According to extensive documentation by scientists and journalists, including Armin Rosen at The Atlantic, peacekeeping troops belonging to the UN Stabilization Mission in Haiti (MINUSTAH) inadvertently but negligently brought cholera into the country several months after the January 2010 earthquake. That October, troops from Nepal carrying the disease were stationed at a military base near the town of Méyè. Because of inadequate water and sanitation facilities at the base, cholera-infected sewage contaminated the Artibonite River, the largest river in Haiti and one the country's main water sources. As locals consumed the contaminated water, cholera spread across the country. Absent from Haiti for over a century, cholera is now projected to plague the country for at least another decade.
The UN has disingenuously claimed that the scientific evidence on the introduction of cholera into Haiti is "inconclusive," citing a 2011 epidemiological report that the UN itself commissioned. In late July, however, the same experts who wrote the 2011 report--and who are no longer employed by the UN--retreated from their earlier findings. While the exact source of cholera in Haiti "may never be known with scientific certainty," they said, the "preponderance of the evidence" leads to the conclusion that MINUSTAH troops brought cholera to Haiti. Our report concurs with this conclusion, finding unequivocally that epidemiological and other scientific evidence points overwhelmingly to UN troops as the source of the epidemic.

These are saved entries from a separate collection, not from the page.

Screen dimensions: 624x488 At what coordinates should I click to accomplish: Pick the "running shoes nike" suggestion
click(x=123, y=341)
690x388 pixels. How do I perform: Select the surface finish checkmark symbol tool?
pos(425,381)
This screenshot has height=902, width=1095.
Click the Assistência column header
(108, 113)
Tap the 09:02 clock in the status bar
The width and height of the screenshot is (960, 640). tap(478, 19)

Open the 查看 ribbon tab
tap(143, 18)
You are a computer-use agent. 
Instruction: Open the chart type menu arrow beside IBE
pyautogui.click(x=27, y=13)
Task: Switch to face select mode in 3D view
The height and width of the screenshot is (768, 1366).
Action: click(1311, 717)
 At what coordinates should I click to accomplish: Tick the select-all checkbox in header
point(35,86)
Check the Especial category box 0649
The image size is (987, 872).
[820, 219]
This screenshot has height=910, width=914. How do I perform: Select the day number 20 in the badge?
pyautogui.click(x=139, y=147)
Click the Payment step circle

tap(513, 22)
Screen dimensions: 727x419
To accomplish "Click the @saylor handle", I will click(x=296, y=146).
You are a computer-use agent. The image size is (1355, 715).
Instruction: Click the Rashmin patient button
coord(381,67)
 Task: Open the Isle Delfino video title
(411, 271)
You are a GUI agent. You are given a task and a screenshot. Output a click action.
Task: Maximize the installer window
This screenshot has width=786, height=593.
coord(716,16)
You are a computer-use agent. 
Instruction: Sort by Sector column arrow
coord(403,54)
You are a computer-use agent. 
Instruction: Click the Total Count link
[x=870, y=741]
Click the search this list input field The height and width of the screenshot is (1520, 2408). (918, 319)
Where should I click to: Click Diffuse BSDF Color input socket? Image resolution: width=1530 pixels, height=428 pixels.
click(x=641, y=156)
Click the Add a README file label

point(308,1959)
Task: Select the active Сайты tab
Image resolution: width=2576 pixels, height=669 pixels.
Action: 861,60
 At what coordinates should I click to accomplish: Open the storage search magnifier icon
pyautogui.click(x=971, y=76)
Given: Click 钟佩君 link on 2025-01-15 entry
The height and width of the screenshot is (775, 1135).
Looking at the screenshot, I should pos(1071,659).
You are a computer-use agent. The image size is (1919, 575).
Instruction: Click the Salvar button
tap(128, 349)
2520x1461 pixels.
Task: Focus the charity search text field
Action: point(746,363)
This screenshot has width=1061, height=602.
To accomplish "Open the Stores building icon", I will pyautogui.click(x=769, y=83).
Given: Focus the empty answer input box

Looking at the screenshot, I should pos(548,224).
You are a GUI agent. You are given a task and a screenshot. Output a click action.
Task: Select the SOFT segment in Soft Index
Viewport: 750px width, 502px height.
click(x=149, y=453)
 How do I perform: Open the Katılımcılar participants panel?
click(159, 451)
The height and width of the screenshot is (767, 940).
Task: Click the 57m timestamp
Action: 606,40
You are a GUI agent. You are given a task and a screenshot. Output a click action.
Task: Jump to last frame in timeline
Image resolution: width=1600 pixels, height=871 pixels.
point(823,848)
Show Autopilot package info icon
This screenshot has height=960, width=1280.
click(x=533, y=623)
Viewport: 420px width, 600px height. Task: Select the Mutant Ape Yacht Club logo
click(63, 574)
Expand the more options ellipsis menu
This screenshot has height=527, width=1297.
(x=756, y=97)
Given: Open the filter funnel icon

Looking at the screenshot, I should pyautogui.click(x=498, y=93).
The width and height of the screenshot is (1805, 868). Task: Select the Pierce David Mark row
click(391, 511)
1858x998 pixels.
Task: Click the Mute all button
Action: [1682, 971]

In addition to rejecting scientific proof, UN officials have repeatedly denied their legal and moral obligations in Haiti. In a recent letter to the U.S. Congress, UN Secretary-General Ban-Ki Moon noted that Haitian claims for redress are not receivable under international law, as the UN has legal immunity. Ironically, however, the secretary-general cited the same treaty--the Convention on the Privileges and Immunities of the United Nations--that requires the organization to "make provisions for appropriate modes of settlement" for claims that arise from its missions.
While the UN does have legal immunity in very specific instances, it does not have carte-blanche impunity. Treaty law requires that when UN missions harm innocent bystanders, the organization must provide a forum for victims to seek justice--even if that forum is not a court of law.
Along with its standing responsibilities under treaty law, the UN accepted obligations to respect the human rights of Haitians, including their right to health, when it signed a SOFA with Haiti in 2004. Among other guarantees, this agreement explicitly promised to create a "standing claims commission" to review "any dispute or claim of a private-law character"--meaning, claims arising from injuries or contract violations attributable to the UN. Yet the UN has not established a claims commission in Haiti. In fact, our research shows that, while the UN has promised claims commissions, if needed, in over 30 SOFAs since 1990, the organization has not established a single commission. Given reports in several countries, including Haiti, of wrongdoing and negligence by peacekeepers, the failure to establish claims commissions has left countless victims without access to justice.